Jordan começou como 10 e Burke entrou depois do banco, e cada um marcou três conversões. O controle e a variedade mostrados por ambos foram destacados pela ex-capitã da Escócia Lisa Martin, que enxergou sinais de que a equipe pode funcionar bem sem depender apenas do jogo mais instintivo de Russell.
Isso não transforma Russell em uma figura secundária. Ele segue como um dos principais jogadores criativos da Escócia, com 505 pontos em 94 partidas, mas o problema na panturrilha e o sucesso da equipe na Argentina abriram espaço para uma abordagem tática diferente. O ex-jogador internacional Peter Wright sugeriu que Jordan poderia começar novamente, com Russell entrando mais tarde, se estiver apto.
O confronto com a África do Sul dá ainda mais peso ao debate. A Escócia já teve dificuldades para encontrar respostas quando os Springboks limitaram a influência de Russell, inclusive na Copa do Mundo de 2023, e Russell marcou todos os pontos escoceses na derrota por 32 a 15 em Murrayfield, em novembro de 2024.

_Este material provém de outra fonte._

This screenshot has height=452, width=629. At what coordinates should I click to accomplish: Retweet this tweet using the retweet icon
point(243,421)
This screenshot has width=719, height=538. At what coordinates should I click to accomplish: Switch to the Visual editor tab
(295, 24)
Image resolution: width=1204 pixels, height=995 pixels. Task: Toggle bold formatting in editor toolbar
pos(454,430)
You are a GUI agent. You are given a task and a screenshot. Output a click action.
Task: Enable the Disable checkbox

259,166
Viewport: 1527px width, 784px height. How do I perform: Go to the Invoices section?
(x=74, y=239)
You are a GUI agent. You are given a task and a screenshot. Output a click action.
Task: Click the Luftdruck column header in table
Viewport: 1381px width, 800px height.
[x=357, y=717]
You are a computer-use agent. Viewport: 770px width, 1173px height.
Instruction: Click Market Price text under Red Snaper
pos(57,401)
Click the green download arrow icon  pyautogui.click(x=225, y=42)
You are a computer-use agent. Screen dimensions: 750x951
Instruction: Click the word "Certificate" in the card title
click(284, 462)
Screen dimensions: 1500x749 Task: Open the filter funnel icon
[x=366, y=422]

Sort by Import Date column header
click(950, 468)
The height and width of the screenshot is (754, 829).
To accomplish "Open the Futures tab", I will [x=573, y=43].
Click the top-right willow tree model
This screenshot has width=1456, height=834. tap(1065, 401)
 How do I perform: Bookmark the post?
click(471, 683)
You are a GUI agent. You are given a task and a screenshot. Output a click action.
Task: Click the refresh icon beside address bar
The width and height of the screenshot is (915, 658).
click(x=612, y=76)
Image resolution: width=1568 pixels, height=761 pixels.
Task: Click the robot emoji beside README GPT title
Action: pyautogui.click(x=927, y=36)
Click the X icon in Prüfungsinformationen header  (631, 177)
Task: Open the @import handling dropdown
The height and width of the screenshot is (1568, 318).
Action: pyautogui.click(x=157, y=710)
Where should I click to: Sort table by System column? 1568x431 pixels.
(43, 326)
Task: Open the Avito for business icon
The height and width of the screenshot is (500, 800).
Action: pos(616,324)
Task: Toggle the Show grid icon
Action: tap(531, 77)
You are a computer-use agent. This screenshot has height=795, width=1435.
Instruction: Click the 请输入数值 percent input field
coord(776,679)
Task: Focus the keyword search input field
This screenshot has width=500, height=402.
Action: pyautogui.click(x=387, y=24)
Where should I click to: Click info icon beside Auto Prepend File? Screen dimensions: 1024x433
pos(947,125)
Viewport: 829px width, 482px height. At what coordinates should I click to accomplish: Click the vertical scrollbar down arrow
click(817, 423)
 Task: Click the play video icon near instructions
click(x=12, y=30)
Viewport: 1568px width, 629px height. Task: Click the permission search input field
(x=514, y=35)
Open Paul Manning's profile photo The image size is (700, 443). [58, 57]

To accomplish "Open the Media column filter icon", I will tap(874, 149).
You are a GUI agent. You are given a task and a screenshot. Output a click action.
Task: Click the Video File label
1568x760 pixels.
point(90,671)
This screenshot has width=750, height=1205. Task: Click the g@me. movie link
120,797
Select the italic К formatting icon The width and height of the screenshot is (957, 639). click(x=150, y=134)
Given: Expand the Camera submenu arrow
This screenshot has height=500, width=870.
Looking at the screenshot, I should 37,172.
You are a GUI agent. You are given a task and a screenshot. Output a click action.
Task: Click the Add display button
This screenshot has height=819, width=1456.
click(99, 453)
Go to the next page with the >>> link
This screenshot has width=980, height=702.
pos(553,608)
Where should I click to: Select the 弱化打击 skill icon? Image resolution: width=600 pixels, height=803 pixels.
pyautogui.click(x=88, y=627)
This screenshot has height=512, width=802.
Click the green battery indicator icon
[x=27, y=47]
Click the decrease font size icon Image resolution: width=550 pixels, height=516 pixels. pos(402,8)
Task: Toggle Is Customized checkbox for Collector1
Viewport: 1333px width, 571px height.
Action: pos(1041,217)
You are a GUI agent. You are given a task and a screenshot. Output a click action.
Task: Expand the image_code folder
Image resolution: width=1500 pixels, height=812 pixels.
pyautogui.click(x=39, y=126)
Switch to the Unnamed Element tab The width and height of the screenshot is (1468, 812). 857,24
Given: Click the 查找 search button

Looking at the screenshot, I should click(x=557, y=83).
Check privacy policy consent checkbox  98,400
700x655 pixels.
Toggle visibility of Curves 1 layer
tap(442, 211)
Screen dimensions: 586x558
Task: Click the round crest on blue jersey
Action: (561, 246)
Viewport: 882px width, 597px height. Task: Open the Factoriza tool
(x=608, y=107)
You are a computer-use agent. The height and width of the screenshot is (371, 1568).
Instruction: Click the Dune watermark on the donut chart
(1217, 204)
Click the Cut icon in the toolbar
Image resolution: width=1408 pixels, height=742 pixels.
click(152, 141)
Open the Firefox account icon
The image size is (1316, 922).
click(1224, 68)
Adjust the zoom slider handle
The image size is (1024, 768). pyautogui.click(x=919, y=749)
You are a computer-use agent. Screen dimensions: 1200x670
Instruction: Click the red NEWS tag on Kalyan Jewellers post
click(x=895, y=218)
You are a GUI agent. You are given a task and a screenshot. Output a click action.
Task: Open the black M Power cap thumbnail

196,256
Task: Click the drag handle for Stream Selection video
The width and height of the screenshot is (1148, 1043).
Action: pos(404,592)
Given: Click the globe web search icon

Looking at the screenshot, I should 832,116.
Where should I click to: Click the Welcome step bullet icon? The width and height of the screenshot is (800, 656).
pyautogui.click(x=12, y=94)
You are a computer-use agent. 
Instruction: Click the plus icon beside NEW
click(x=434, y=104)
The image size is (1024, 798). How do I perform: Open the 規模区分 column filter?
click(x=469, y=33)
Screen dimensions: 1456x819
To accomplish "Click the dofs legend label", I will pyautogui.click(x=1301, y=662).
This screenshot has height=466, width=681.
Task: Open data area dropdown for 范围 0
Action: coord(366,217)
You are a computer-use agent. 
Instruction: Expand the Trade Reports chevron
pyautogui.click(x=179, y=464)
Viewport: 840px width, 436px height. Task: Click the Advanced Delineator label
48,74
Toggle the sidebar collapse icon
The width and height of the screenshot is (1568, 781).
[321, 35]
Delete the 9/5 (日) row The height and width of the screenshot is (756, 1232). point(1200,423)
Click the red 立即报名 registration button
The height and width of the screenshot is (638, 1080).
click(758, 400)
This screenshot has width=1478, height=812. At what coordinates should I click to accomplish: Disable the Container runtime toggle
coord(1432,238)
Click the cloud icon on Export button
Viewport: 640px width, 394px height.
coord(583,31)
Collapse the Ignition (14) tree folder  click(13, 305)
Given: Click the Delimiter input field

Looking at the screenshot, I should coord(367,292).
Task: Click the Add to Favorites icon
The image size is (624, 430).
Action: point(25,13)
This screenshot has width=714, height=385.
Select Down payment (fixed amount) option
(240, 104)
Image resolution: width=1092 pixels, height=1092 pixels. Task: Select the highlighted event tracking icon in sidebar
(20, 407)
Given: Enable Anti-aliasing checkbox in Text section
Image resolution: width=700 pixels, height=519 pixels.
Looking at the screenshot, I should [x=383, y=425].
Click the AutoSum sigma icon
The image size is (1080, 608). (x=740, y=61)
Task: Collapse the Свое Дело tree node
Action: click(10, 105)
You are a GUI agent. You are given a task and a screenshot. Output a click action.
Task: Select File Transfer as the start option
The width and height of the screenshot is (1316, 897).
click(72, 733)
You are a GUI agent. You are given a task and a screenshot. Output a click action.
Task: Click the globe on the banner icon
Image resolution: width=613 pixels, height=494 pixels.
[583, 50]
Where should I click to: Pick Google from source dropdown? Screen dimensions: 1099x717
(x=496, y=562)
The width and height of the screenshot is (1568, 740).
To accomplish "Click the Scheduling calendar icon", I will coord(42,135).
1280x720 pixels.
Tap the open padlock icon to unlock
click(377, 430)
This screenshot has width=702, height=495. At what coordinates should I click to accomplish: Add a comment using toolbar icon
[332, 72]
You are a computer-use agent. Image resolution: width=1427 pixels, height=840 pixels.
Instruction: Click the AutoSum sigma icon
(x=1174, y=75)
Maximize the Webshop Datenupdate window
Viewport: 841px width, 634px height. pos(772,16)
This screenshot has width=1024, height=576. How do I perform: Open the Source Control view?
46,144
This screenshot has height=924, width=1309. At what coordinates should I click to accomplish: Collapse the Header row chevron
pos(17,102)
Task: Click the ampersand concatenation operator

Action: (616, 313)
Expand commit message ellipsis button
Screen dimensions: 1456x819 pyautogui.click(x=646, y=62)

Townsend também pode tirar confiança da forma como a Escócia lidou com as mudanças de momento na Argentina, onde sete jogadores diferentes marcaram tries. Contra os campeões mundiais, a pergunta central talvez não seja se Russell vai jogar, mas como a Escócia vai equilibrar a ameaça dele com as opções ofensivas mais amplas mostradas em Córdoba.